[EXTRAIT DU TEXTE]
──────────
Alors que l’effervescence monte à la veille de notre entrée en lice, le décor du Groupe C s’est précisé au cours des dernières 24 heures. Si le Mondial est une épreuve de vérité, les dernières sorties amicales nous offrent déjà une lecture claire des forces en présence.
À Cleveland, le Brésil a signé une victoire courte mais significative face à une Égypte héroïque (2-1). Si les Auriverdes ont fait parler la poudre grâce à Bruno Guimarães et au prodige Endrick, ils ont aussi affiché des zones de flottement. Le gardien égyptien Moustapha Shobeir a offert une masterclass, mettant en exergue des failles défensives que tout sélectionneur avisé — et nous savons que la nôtre le sera — aura notées. Le Brésil reste ce titan technique, mais un titan qui, par moments, laisse des espaces. À nous de savoir les exploiter le 13 juin.
Si le Brésil rassure, l’Écosse, elle, impressionne. En balayant la Bolivie (4-0) à Harrison, la sélection de Steve Clarke a envoyé un message aux amateurs de football : elle ne vient pas pour faire de la figuration. Avec un doublé de Che Adams et une maîtrise physique totale, les Écossais se sont posés en véritables outsiders. Cette démonstration de force confirme que notre groupe ne laissera aucune place à l’approximation. La discipline tactique sera notre seule monnaie d’échange dans cette poule de fer.
──────────
[CONSIGNE] Pouvez-vous citer mot pour mot le texte sur le Groupe C, depuis « Alors que l’effervescence » jusqu'à « le 13 juin. » ? La liste n'intervient en rien dans cet exercice.

[DONNÉES]
──────────
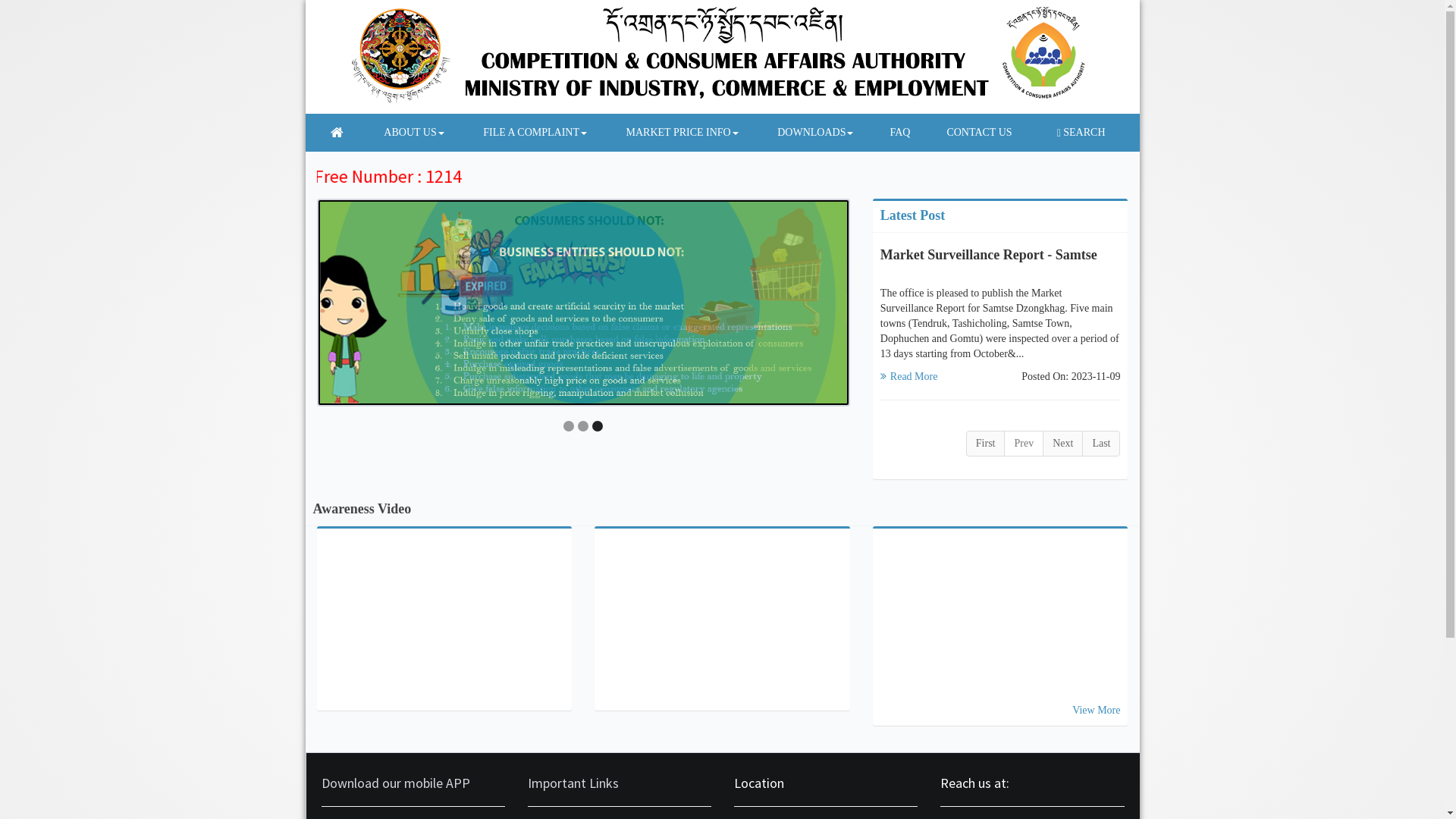 The height and width of the screenshot is (819, 1456). I want to click on 'FILE A COMPLAINT', so click(527, 131).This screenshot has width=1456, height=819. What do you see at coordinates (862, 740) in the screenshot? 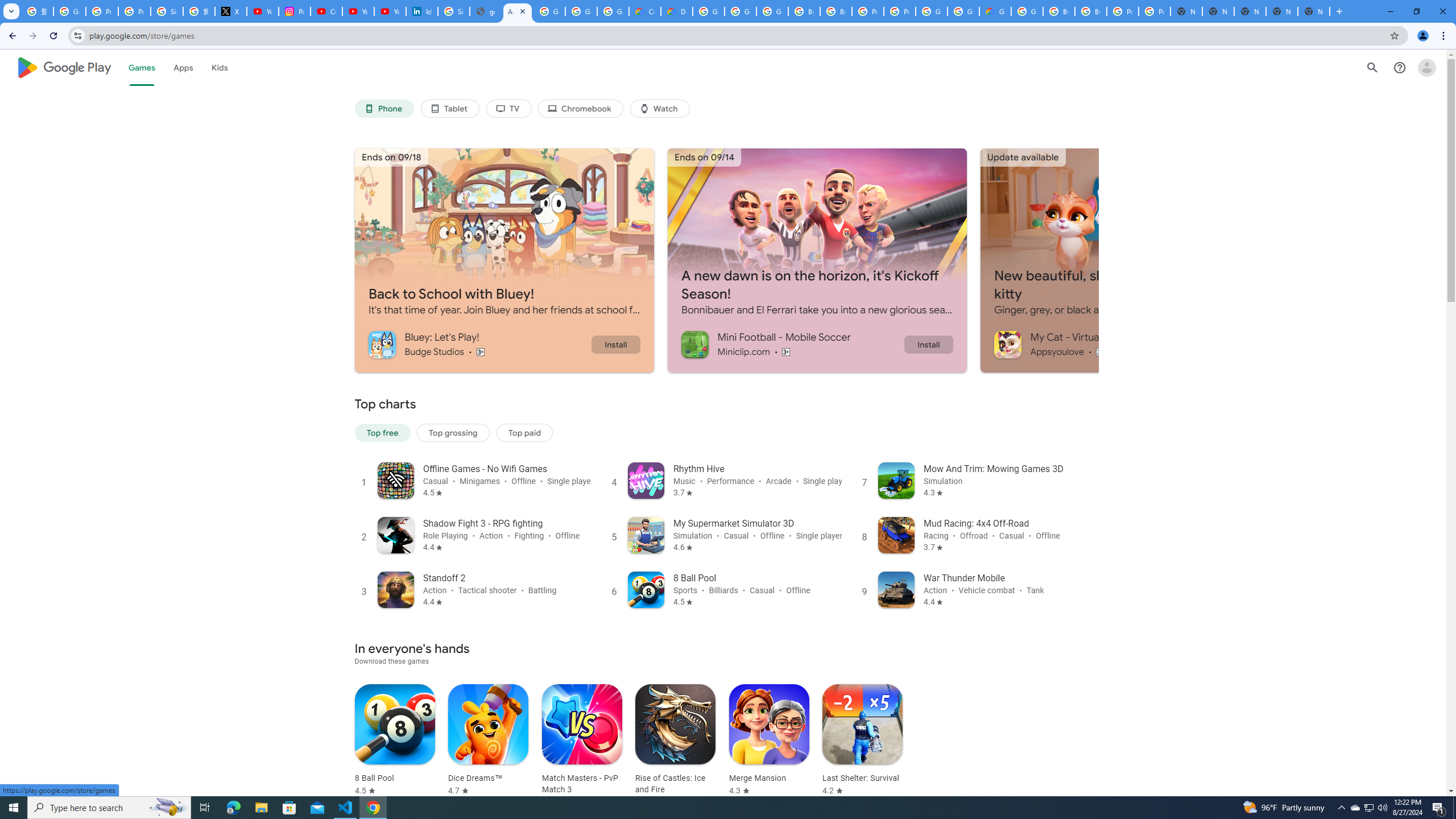
I see `'Last Shelter: Survival Rated 4.2 stars out of five stars'` at bounding box center [862, 740].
──────────
[RÉPONSE]
Alors que l’effervescence monte à la veille de notre entrée en lice, le décor du Groupe C s’est précisé au cours des dernières 24 heures. Si le Mondial est une épreuve de vérité, les dernières sorties amicales nous offrent déjà une lecture claire des forces en présence.
À Cleveland, le Brésil a signé une victoire courte mais significative face à une Égypte héroïque (2-1). Si les Auriverdes ont fait parler la poudre grâce à Bruno Guimarães et au prodige Endrick, ils ont aussi affiché des zones de flottement. Le gardien égyptien Moustapha Shobeir a offert une masterclass, mettant en exergue des failles défensives que tout sélectionneur avisé — et nous savons que la nôtre le sera — aura notées. Le Brésil reste ce titan technique, mais un titan qui, par moments, laisse des espaces. À nous de savoir les exploiter le 13 juin.